What we don’t know is how much central banks will actually move interest rates to combat inflation. Even though the market is anticipating 2.5% to 2.75% interest rates next year, this has not happened yet, and a lot can occur over the course of a year. One of the indicators of economic health is what is called the shape of the yield curve. When we put all the current interest rates on the same chart (3-month, 2-year, 5-year, 10-year and 30-year interest rates), we look at what the relationship is between the interest rates over the different time periods.

 

 

Currently, the yield curve in Canada and the US is unusually flat. The consensus of many investors is that they anticipate short term interest rates will have to go up to a level where inflation is contained. This is a polite way of saying our central banks will have to raise rates to a level that creates an economic slowdown. This in turn, is keeping the longer maturities like the 10-year bond interest rate from going up because investors are anticipating a recession. As the year progresses the shape of the yield curve will give an indication of how big a future slowdown might be.

Declining liquidity will be a continuing theme throughout 2022. Interest rates are going up. Central banks will not be buying their own bonds, which is now being referred to in financial language as quantitative tightening. As well, direct Covid subsidy cheques are no longer being handed out.

 

We are already seeing indicators that point to much less liquidity in the financial system. There has also been a commensurate amount of damage in the high valuation growth stocks as the market digests this information.

 

For example, last November the e-commerce stock Shopify was the largest company in Canada with a valuation of $275 billion, compared to the next largest which was Royal Bank valued at $190 billion. Shopify in now down 70% in just the last four months.

At the beginning of the year, we were nervous that the entire stock market was vulnerable to a price decline. But what we have experienced is investors shifting from high valuation growth stocks like Shopify to more traditional stable businesses like Bell Canada. Avenue’s equity portfolio has held up well given the repositioning we did last year with the view that certain traditional businesses are able to cope with inflation better than others.

 

               

Global supply chains remain a problem. China is still locking down major cities and ports. Shipping is getting easier but that might be because there is less to ship. We are seeing signs in North America that trucking is slowing. This could be an indicator that the overall economy is not as strong as investors are expecting and we should be cautious.

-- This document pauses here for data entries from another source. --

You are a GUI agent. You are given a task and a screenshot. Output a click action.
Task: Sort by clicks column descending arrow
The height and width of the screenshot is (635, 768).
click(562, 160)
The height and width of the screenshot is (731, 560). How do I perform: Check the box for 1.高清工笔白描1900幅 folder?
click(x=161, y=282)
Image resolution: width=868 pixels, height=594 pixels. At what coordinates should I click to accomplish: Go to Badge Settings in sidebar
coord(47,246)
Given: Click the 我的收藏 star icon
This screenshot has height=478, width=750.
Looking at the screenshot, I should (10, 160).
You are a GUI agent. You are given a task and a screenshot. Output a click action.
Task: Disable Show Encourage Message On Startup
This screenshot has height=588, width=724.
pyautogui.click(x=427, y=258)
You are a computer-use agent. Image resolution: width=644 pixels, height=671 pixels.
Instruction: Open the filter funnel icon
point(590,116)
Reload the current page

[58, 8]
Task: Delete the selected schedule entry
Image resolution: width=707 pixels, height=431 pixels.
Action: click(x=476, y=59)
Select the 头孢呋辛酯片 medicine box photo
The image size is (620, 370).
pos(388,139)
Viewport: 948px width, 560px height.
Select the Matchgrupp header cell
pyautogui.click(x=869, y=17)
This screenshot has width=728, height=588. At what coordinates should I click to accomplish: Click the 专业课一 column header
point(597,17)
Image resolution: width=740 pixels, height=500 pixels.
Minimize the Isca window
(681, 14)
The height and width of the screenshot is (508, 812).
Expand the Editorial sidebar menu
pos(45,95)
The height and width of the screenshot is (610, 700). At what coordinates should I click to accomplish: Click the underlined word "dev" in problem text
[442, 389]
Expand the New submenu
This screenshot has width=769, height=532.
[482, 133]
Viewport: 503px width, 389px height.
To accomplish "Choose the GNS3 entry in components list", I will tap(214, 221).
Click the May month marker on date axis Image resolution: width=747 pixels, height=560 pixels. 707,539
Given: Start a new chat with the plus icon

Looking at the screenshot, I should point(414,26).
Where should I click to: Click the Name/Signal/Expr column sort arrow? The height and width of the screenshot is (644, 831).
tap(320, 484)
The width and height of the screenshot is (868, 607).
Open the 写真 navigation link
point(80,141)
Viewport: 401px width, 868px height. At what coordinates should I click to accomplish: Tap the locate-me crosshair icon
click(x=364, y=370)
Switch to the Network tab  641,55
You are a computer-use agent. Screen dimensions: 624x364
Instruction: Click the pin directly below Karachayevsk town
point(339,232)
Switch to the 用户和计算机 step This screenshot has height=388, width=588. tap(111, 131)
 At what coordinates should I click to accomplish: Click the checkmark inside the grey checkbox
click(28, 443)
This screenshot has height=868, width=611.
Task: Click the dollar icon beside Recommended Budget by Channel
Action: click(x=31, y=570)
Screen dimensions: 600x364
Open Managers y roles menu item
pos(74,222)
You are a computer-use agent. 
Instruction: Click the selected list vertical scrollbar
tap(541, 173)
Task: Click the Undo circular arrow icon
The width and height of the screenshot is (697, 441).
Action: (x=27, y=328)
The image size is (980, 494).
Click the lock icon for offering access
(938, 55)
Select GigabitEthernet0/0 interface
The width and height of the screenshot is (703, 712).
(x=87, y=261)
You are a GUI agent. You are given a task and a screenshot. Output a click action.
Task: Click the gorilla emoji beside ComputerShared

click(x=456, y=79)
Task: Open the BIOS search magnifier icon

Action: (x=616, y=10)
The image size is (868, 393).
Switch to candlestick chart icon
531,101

A Cold War II scenario is a much bigger and longer lasting risk affecting investing. It appears just-in-time inventory management on a global scale will contract to a level more typical of previous decades. Russia is a source of raw material and China is the global supplier of manufactured goods. What is being called reshoring, bringing back manufacturing to North America and Europe, will have a negative impact on economic growth and the margins of many businesses.

To give some perspective, during the height of the Cold War in the early 1970s, the Global population was 3.5 billion people. However, due to the constraints of the Iron Curtain and China’s cultural revolution there were only about 1 billion people participating in what we describe as the Western economy.

Globalization exploded shortly after the fall of the Berlin Wall in November of 1989. Today, the global population is closing in on 8 billion people. But what is significant is that it is estimated that about 5 billion people now participate in the global economy. This is a 500% increase in the global participation rate in just 30 years and all the prosperity that goes along with open trade. Now, businesses are facing higher costs with less supply availability and less efficiency. As investors, these are very important points to study when we consider where to put our money.